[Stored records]

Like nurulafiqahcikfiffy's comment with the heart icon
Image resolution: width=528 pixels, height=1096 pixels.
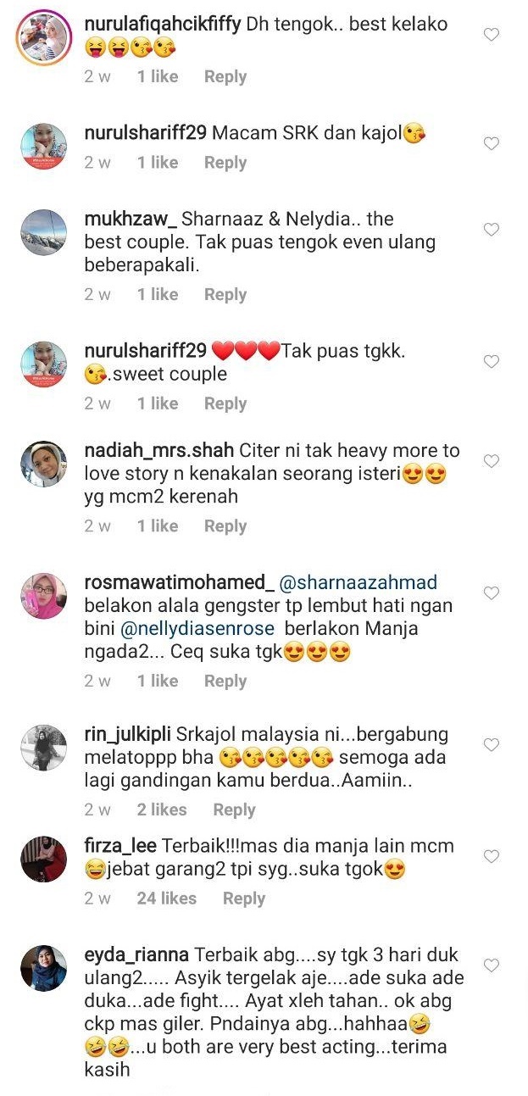pyautogui.click(x=491, y=35)
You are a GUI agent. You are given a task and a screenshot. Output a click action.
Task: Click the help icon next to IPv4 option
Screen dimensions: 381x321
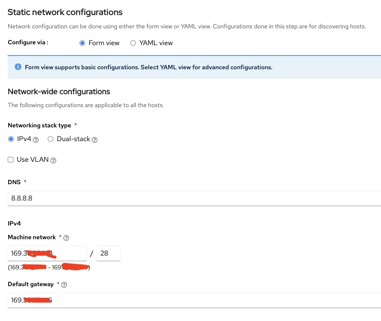pyautogui.click(x=35, y=139)
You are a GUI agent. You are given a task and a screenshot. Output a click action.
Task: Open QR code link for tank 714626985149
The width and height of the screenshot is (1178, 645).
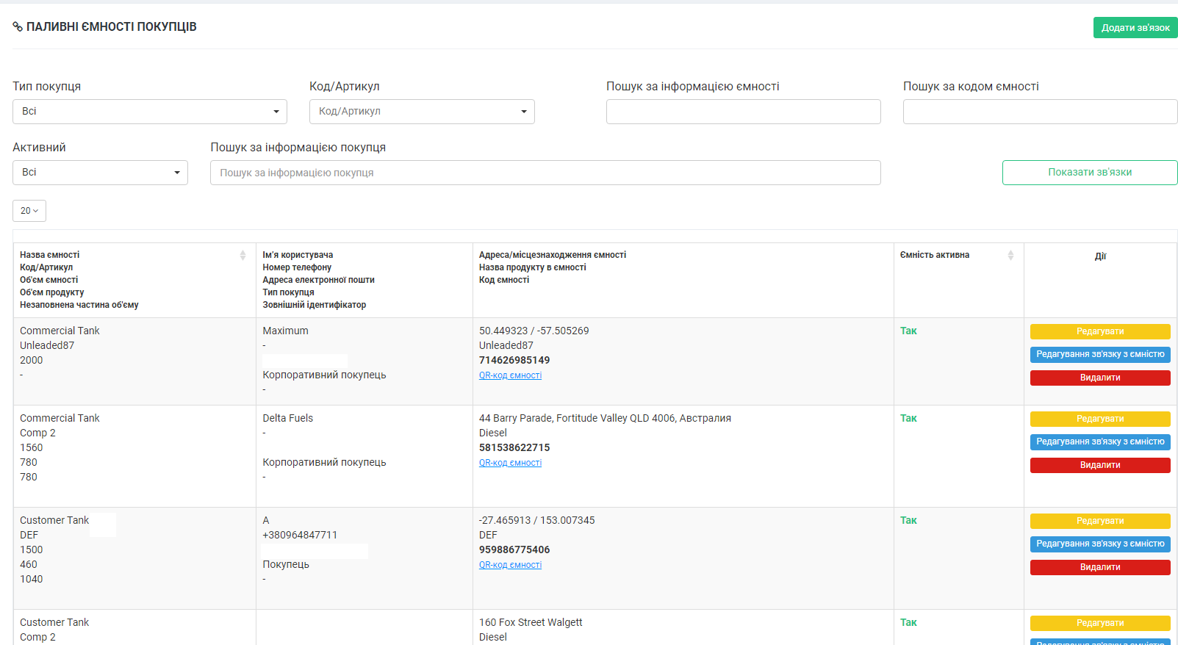pos(510,375)
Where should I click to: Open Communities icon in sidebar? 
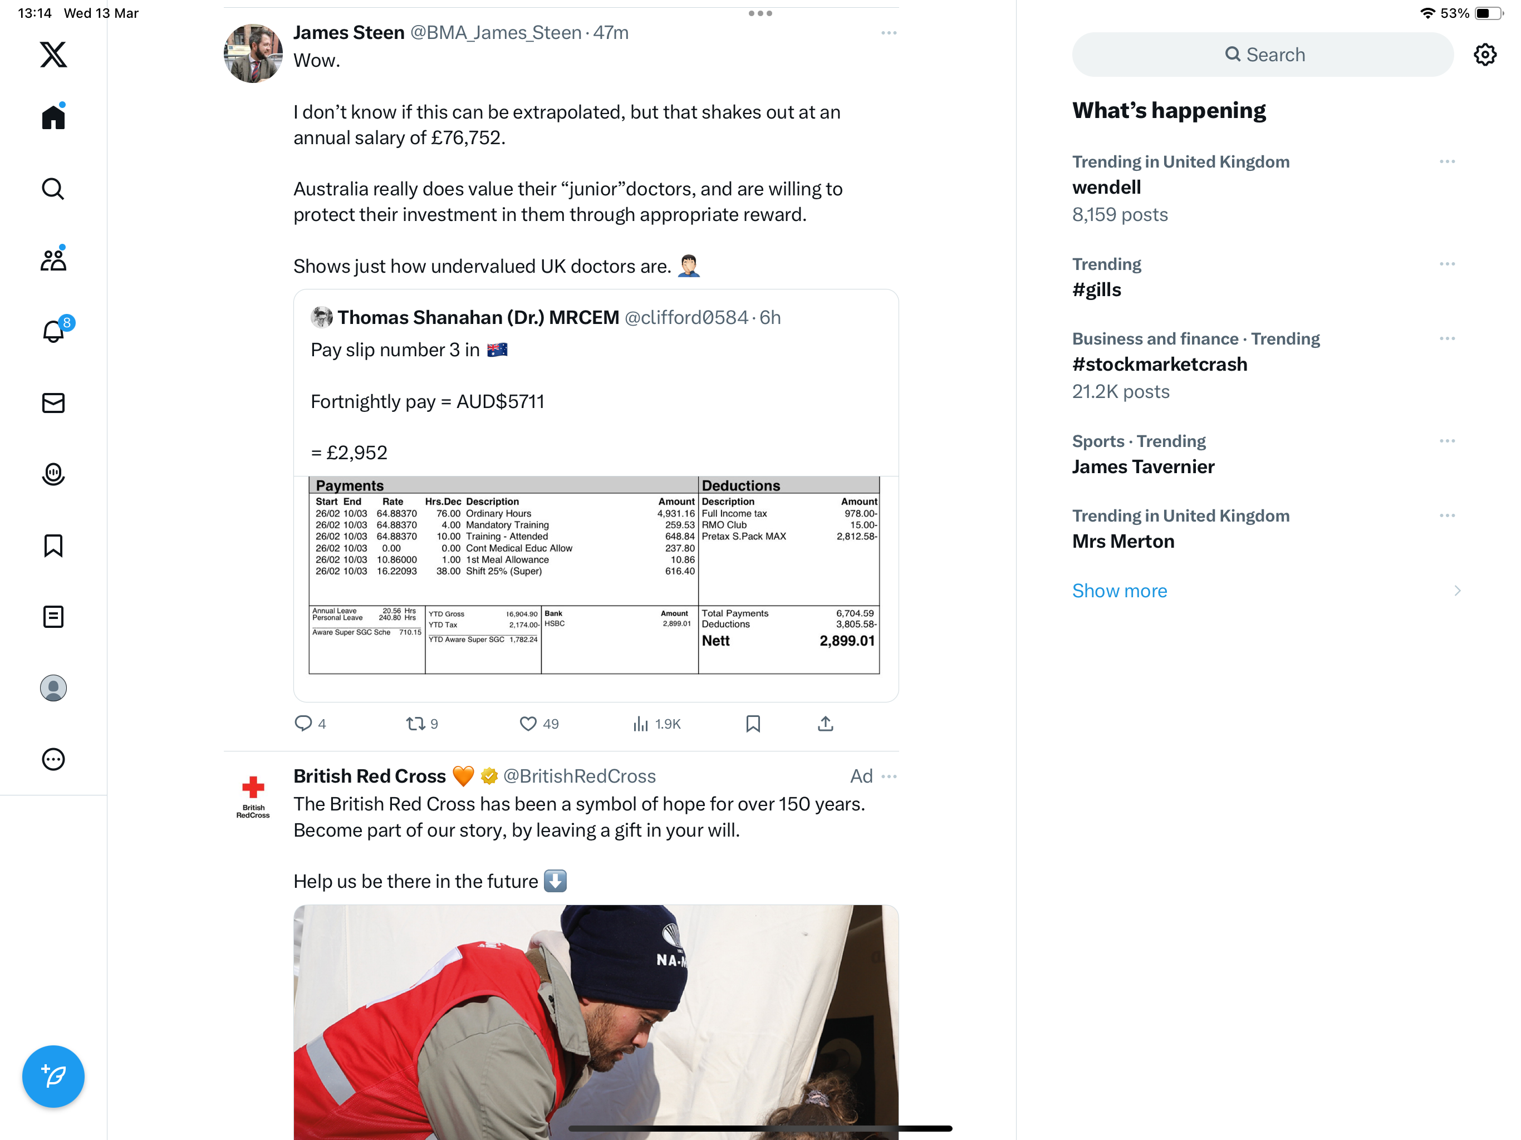coord(53,259)
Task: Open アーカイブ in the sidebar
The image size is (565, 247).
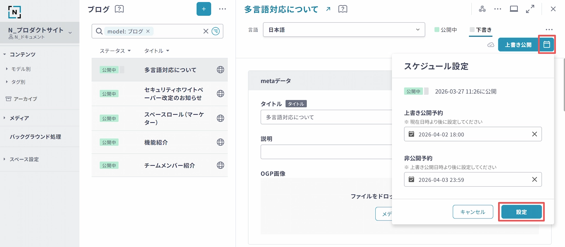Action: (x=25, y=99)
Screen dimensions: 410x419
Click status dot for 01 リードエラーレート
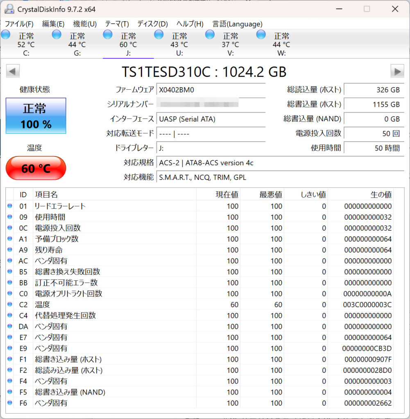coord(10,206)
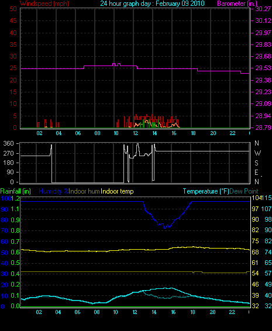Click the 360 degree wind direction label
Viewport: 272px width, 331px height.
click(9, 143)
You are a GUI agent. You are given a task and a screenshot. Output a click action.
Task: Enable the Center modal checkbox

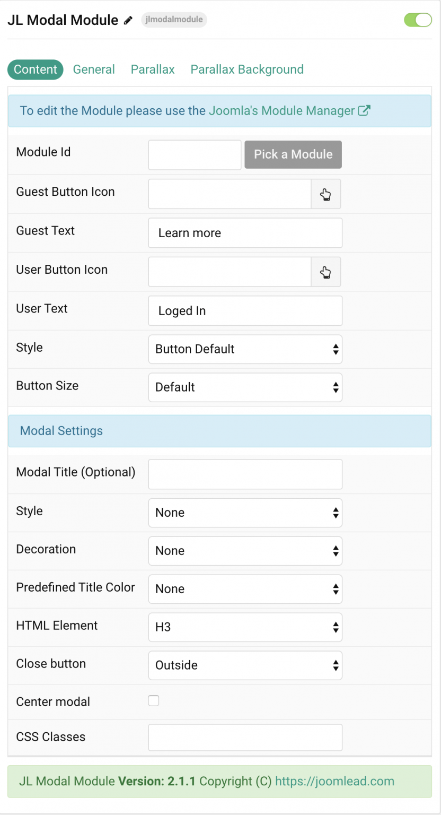pyautogui.click(x=153, y=700)
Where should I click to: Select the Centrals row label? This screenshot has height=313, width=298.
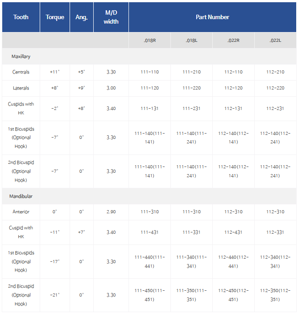(21, 72)
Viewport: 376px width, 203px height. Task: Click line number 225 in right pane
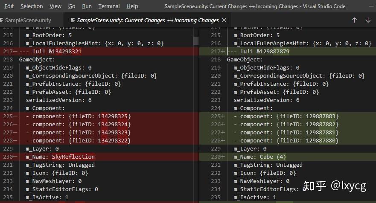(x=216, y=116)
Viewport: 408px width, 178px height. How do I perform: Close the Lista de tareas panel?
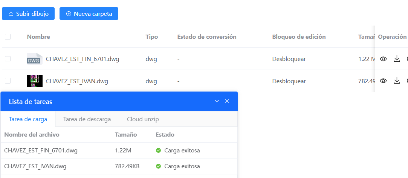click(x=227, y=101)
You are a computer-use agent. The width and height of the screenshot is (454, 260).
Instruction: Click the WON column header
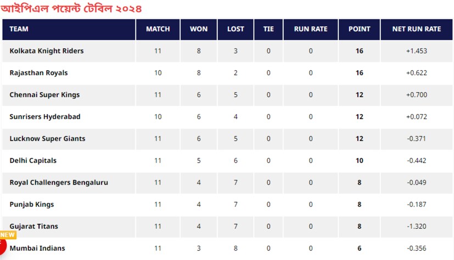198,29
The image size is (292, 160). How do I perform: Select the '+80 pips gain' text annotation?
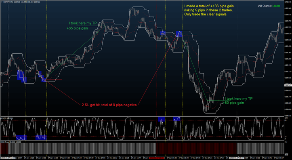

**Required work:** Once the images are removed, print the remaining data exactly as it appears above.

**Output for this task:**
Like nurulafiqahcikfiffy's comment with the heart icon
Image resolution: width=528 pixels, height=1096 pixels.
pyautogui.click(x=491, y=35)
You are a GUI agent. You are given a task and a screenshot. Output a click action.
Task: Click the help icon next to IPv4 option
Screen dimensions: 381x321
pyautogui.click(x=35, y=139)
You are a GUI agent. You are given a task and a screenshot. Output a click action.
Task: Open QR code link for tank 714626985149
The width and height of the screenshot is (1178, 645).
pos(510,375)
Where should I click to: Open Communities icon in sidebar? 
coord(53,259)
Task: Open アーカイブ in the sidebar
The image size is (565, 247).
Action: (x=25, y=99)
Screen dimensions: 410x419
Click status dot for 01 リードエラーレート
coord(10,206)
Click the 360 degree wind direction label
Viewport: 272px width, 331px height.
click(9, 143)
You are a GUI agent. You are given a task and a screenshot. Output a click action.
Task: Enable the Center modal checkbox

pyautogui.click(x=153, y=700)
Where should I click to: Select the Centrals row label? This screenshot has height=313, width=298.
(21, 72)
Viewport: 376px width, 203px height. Task: Click line number 225 in right pane
(x=216, y=116)
Viewport: 408px width, 178px height. How do I perform: Close the Lista de tareas panel?
click(x=227, y=101)
You are a computer-use agent. The width and height of the screenshot is (454, 260).
Instruction: Click the WON column header
198,29
The image size is (292, 160). How do I perform: Select the '+80 pips gain' text annotation?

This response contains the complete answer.